[Input data]

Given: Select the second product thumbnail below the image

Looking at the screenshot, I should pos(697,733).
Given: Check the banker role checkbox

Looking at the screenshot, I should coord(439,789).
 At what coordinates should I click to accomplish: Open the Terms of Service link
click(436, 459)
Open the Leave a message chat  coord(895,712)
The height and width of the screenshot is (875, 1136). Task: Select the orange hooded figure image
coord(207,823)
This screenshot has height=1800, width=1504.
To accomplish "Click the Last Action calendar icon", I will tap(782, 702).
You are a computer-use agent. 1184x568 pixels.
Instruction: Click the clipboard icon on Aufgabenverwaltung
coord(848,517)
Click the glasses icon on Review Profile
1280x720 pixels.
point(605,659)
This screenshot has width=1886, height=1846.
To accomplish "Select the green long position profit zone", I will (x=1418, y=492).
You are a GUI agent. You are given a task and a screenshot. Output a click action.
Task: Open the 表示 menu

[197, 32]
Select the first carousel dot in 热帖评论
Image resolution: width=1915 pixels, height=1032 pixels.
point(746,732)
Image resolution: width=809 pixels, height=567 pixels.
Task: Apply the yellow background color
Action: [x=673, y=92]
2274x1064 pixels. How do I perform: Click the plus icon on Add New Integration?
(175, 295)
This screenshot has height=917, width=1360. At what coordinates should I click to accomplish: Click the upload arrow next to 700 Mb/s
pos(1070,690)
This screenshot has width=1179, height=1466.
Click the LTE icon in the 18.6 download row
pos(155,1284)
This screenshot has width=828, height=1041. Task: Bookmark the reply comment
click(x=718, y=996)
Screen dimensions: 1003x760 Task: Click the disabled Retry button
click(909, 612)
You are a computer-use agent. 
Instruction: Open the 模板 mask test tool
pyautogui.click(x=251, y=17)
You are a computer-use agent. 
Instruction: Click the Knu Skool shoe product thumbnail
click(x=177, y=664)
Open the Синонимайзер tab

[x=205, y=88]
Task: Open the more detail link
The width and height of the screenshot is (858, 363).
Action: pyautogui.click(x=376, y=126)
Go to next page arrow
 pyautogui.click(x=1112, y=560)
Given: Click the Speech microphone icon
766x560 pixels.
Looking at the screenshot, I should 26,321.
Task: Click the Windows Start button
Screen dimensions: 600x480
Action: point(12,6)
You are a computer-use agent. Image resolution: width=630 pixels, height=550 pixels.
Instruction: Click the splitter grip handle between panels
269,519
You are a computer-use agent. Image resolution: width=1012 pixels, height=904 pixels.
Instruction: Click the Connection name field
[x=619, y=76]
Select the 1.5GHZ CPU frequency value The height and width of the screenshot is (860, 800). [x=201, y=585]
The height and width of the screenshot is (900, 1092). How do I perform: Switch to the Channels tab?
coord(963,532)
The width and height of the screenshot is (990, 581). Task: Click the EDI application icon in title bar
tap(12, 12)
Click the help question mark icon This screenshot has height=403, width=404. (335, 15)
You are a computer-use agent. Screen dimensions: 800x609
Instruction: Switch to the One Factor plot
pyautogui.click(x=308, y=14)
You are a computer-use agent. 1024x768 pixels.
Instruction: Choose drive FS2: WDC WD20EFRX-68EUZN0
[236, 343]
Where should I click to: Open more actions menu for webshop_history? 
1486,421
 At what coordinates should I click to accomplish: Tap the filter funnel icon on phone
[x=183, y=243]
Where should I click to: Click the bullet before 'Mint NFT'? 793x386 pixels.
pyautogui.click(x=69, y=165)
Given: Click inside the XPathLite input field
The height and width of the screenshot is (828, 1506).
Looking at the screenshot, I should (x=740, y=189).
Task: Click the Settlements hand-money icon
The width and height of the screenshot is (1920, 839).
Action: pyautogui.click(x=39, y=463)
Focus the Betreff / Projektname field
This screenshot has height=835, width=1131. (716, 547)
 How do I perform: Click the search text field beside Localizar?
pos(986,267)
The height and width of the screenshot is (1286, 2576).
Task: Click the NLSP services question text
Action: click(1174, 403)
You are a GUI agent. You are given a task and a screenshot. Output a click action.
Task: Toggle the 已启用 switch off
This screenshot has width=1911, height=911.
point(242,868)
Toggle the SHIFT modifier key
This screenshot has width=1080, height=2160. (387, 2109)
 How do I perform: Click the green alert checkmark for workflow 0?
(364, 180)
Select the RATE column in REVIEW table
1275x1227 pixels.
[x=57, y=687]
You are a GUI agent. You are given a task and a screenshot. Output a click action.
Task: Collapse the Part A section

[/Input data]

— Requirement —
Repeat the material in full. Change nothing.

— Response —
Given: Select the second product thumbnail below the image

Looking at the screenshot, I should pos(697,733).
Given: Check the banker role checkbox

Looking at the screenshot, I should coord(439,789).
 At what coordinates should I click to accomplish: Open the Terms of Service link
click(436, 459)
Open the Leave a message chat  coord(895,712)
The height and width of the screenshot is (875, 1136). Task: Select the orange hooded figure image
coord(207,823)
This screenshot has height=1800, width=1504.
To accomplish "Click the Last Action calendar icon", I will tap(782, 702).
You are a computer-use agent. 1184x568 pixels.
Instruction: Click the clipboard icon on Aufgabenverwaltung
coord(848,517)
Click the glasses icon on Review Profile
1280x720 pixels.
point(605,659)
This screenshot has width=1886, height=1846.
To accomplish "Select the green long position profit zone", I will (x=1418, y=492).
You are a GUI agent. You are given a task and a screenshot. Output a click action.
Task: Open the 表示 menu

[197, 32]
Select the first carousel dot in 热帖评论
Image resolution: width=1915 pixels, height=1032 pixels.
point(746,732)
Image resolution: width=809 pixels, height=567 pixels.
Task: Apply the yellow background color
Action: [x=673, y=92]
2274x1064 pixels. How do I perform: Click the plus icon on Add New Integration?
(175, 295)
This screenshot has height=917, width=1360. At what coordinates should I click to accomplish: Click the upload arrow next to 700 Mb/s
pos(1070,690)
This screenshot has width=1179, height=1466.
Click the LTE icon in the 18.6 download row
pos(155,1284)
This screenshot has width=828, height=1041. Task: Bookmark the reply comment
click(x=718, y=996)
Screen dimensions: 1003x760 Task: Click the disabled Retry button
click(909, 612)
You are a computer-use agent. 
Instruction: Open the 模板 mask test tool
pyautogui.click(x=251, y=17)
You are a computer-use agent. 
Instruction: Click the Knu Skool shoe product thumbnail
click(x=177, y=664)
Open the Синонимайзер tab

[x=205, y=88]
Task: Open the more detail link
The width and height of the screenshot is (858, 363).
Action: pyautogui.click(x=376, y=126)
Go to next page arrow
 pyautogui.click(x=1112, y=560)
Given: Click the Speech microphone icon
766x560 pixels.
Looking at the screenshot, I should 26,321.
Task: Click the Windows Start button
Screen dimensions: 600x480
Action: point(12,6)
You are a computer-use agent. Image resolution: width=630 pixels, height=550 pixels.
Instruction: Click the splitter grip handle between panels
269,519
You are a computer-use agent. Image resolution: width=1012 pixels, height=904 pixels.
Instruction: Click the Connection name field
[x=619, y=76]
Select the 1.5GHZ CPU frequency value The height and width of the screenshot is (860, 800). [x=201, y=585]
The height and width of the screenshot is (900, 1092). How do I perform: Switch to the Channels tab?
coord(963,532)
The width and height of the screenshot is (990, 581). Task: Click the EDI application icon in title bar
tap(12, 12)
Click the help question mark icon This screenshot has height=403, width=404. (335, 15)
You are a computer-use agent. Screen dimensions: 800x609
Instruction: Switch to the One Factor plot
pyautogui.click(x=308, y=14)
You are a computer-use agent. 1024x768 pixels.
Instruction: Choose drive FS2: WDC WD20EFRX-68EUZN0
[236, 343]
Where should I click to: Open more actions menu for webshop_history? 
1486,421
 At what coordinates should I click to accomplish: Tap the filter funnel icon on phone
[x=183, y=243]
Where should I click to: Click the bullet before 'Mint NFT'? 793x386 pixels.
pyautogui.click(x=69, y=165)
Given: Click inside the XPathLite input field
The height and width of the screenshot is (828, 1506).
Looking at the screenshot, I should (x=740, y=189).
Task: Click the Settlements hand-money icon
The width and height of the screenshot is (1920, 839).
Action: pyautogui.click(x=39, y=463)
Focus the Betreff / Projektname field
This screenshot has height=835, width=1131. (716, 547)
 How do I perform: Click the search text field beside Localizar?
pos(986,267)
The height and width of the screenshot is (1286, 2576).
Task: Click the NLSP services question text
Action: click(1174, 403)
You are a GUI agent. You are given a task and a screenshot. Output a click action.
Task: Toggle the 已启用 switch off
This screenshot has width=1911, height=911.
point(242,868)
Toggle the SHIFT modifier key
This screenshot has width=1080, height=2160. (387, 2109)
 How do I perform: Click the green alert checkmark for workflow 0?
(364, 180)
Select the RATE column in REVIEW table
1275x1227 pixels.
[x=57, y=687]
You are a GUI agent. You are given a task and a screenshot. Output a click action.
Task: Collapse the Part A section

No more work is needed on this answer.